S.B. from Chicago writes:
Dear Mister Condo,
I live in a Chicago 4-unit condo building (there are hundreds of these in Chicago). Our building is worth approximately $2 million, and was built in 2005. Total square feet is approximately 6000. We have no elevator. Insurance makes up almost half our annual spend. I am treasurer. Our reserves grew to about $30K two years ago, and have been depleted down to $20K in last 2 years (not via spending on capital projects…or very little on that). We are too small to pay for a reserve study, and I am fine with trying to do a makeshift one. I was hoping to get a “rule of thumb” for targeted levels for reserves (we have done a decent job of maintenance). I had read a couple years ago that a good minimum level would be $5,000, and of course as the building ages we would want to save more. We are now trending other direction. We are a simple property. Garage and driveway down (2 park inside, 2 outside). We do pay for snow removal on the driveway. We are all concrete construction (recently did some foundation crack repair). We have the roof resealed every 5 years. No elevator. Our principal issue has been leakage into the duplex down unit (our historical sump pump was not adequate). I know there is no “right” answer to this question, but if we had $1,000 I know everyone would say we were under-reserved. If we had $500,000 we would be too high. Where is the normal range? Thank you.
Mister Condo replies:
S.B., the correct answer to your question is there is no correct answer to your question. However, I have to agree with you that $1,000 is definitely too little! I can understand the association avoiding the expense of a professional Reserve Study but you can certainly “do it yourself”. Basically, you need to look at all of the elements owned by the association. You have already listed many – concrete foundation that needs crack maintenance, garages, driveways, roof, a sump pump, etc.. In theory you would list all of the association’s common elements, assign a useable life span to each element, and approximate its replacement cost adjusting for a guess at inflation. Once you have those numbers, you come up with how much depreciation is actually occurring each year. Let’s take your roof and assign it a $50,000 replacement value and a 20-year life. That means every year $2,500 needs to be set aside for the roof.
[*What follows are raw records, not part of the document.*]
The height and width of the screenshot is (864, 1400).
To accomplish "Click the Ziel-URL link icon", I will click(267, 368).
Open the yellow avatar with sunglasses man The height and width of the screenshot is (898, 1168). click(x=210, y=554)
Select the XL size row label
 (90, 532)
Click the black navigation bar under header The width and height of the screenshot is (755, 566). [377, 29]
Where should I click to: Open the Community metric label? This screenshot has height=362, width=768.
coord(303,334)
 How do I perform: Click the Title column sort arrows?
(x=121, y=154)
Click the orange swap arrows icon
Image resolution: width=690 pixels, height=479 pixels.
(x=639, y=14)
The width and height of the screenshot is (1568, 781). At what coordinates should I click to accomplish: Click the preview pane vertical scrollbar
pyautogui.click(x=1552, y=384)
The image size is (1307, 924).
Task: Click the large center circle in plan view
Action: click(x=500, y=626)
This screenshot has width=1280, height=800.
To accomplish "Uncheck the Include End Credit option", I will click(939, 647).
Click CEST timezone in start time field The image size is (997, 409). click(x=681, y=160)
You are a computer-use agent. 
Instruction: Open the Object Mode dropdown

After 20 years, you would have saved the $50,000 needed for the roof repair. If that were the case, the Reserve Fund would grow every year until that money were needed. The fund is dynamic meaning it changes every year. As one element comes up for replacement (the driveway, for instance), the fund will be drawn down. In a year when no items are replaced, the fund simply grows larger. The key is to never stop contributing or just relying on a gut feel that the association has saved enough money. Smaller associations like yours have very limited means of raising capital if the Reserve isn’t strong. A special assessment could be financially devastating to a unit owner who gets stuck for a common element replacement that should have been saved for by previous owners. I think you are on the right track, Mr. Treasurer. Complete your do it yourself Reserve Study and see how well you are doing. All the best!